When You Look Into the Dog, He Also Looks Into You Like text adventures, but prefer them a little... quirky? Then make sure you check out Bloomengine's Atticus and the Boy Electronic, which is a bizarre retelling of Oscar Wilde's The Nightingale and the Rose, and features a little robot boy and his eerily perceptive mutt in a quest to help a young man. Gameplay is so linear and trouble-free it barely qualifies as such, but if you like surreal stories, this one is definitely for you.
Modern Puzzle Adventuring With an Old School Flair It seems like old school is the new new school, and Chris Davis is out to prove it with the upcoming puzzle adventure Spud's Quest, a game inspired by the classic Dizzy series and up for funding on Kickstarter for a release early(ish) 2013. The game follows Spud and his cursed friend Prince Charming, who has been turned into a frog, as they seek four ancient stones to return him to normal and banish the evil wizard responsible.

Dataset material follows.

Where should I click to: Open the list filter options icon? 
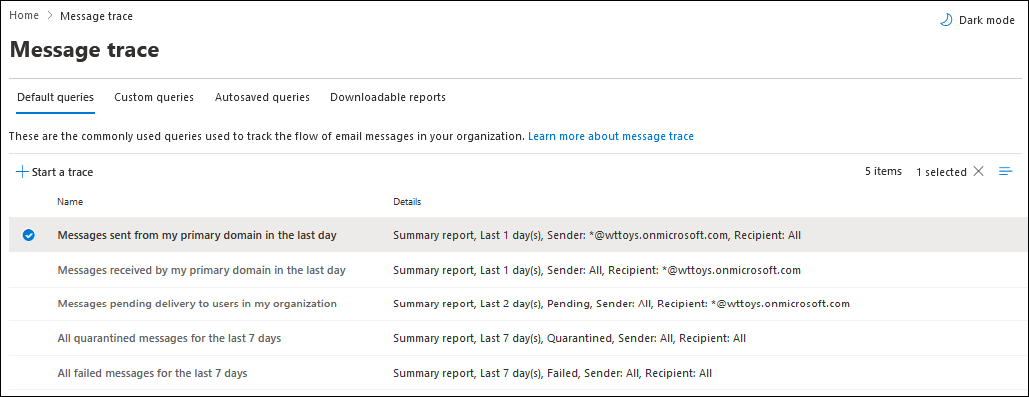point(1005,171)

If you like classic gameplay with features like day/night cycles and big dungeons, then this is definitely one you should be checking out.
Consoles Have Soft Drink Preferences? The Android-powered open source game console made headlines earlier this year after raking in a whopping $8.6,000,000.00 USD for its Kickstarter funding. People have offered some well-placed caution even as are already extremely twitterpated over the concept, but founder Julie Uhrman wants you to know things are proceeding quite well indeed, even including a photo of the console's printed circuit board to prove it. With developer kits on schedule for a December release, it looks like this one is chugging reliably along, which I'm sure is already cause for people to start planning their launch party.

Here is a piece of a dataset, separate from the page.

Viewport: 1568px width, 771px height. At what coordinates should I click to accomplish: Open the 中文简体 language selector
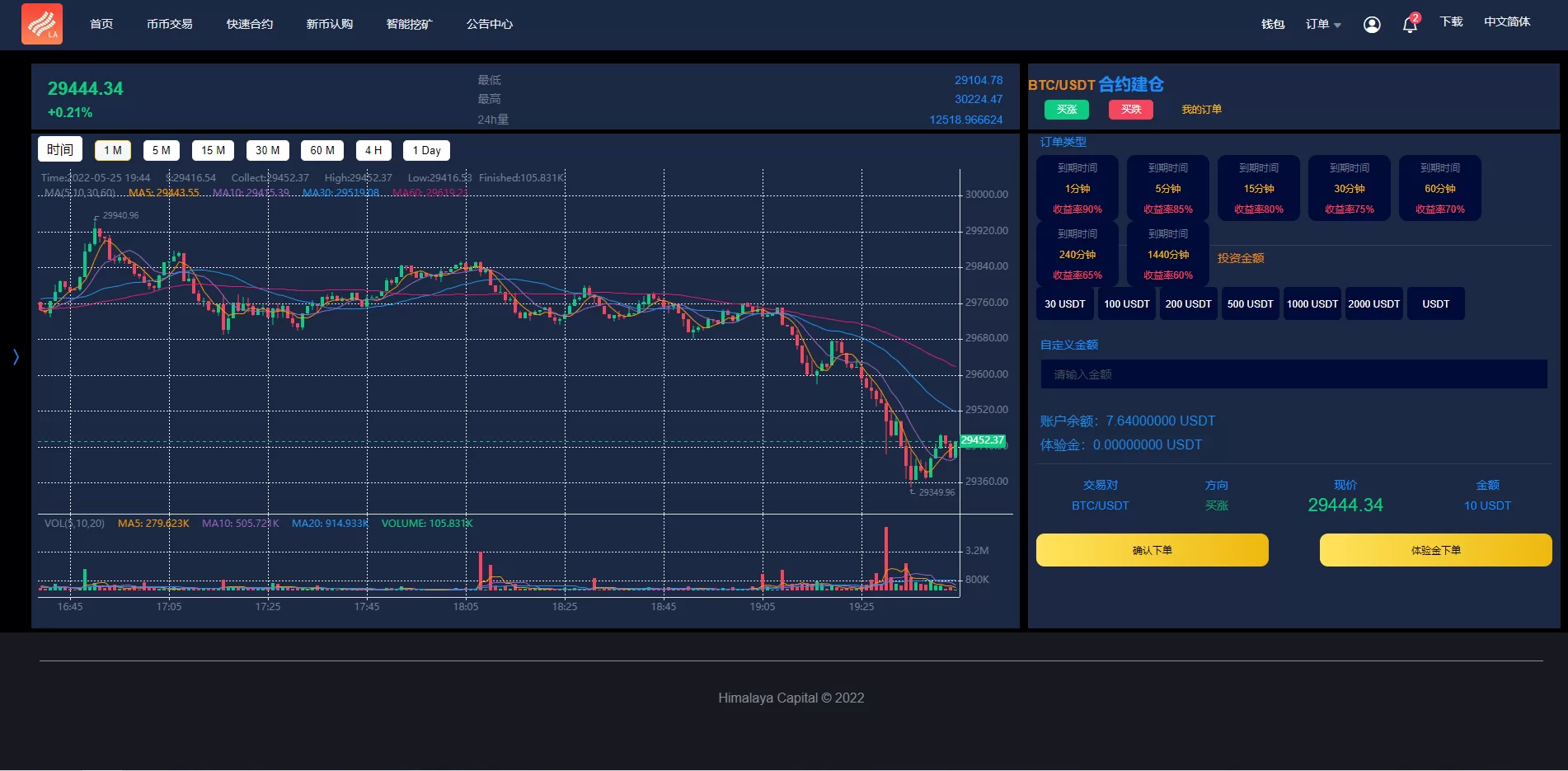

Do you know an upcoming indie project or some community gaming related news you think deserves some attention? Send me an e-mail with LINK DUMP FRIDAY in the subject line at dora AT casualgameplay DOT com with the info, and we'll judge it with the all-seeing glare of our own self-importance for inclusion in a future Link Dump Friday article!
Just a little grammar nitpicking on the last entry...
$8.6 million = $8,600,000 = eight million, six hundred thousand dollars.
$8.6,000,000 = eight dollars and sixty cents written messily.
*shrugs* Just sayin', Dora.
Sorry. :) Was written with a 103 degree fever. My brain was not math on that day. You're lucky it's at all intelligible and not just a long, rambling ode to porcupines and gumdrops.
Get well soon, Dora! Let us know if you start to zombify!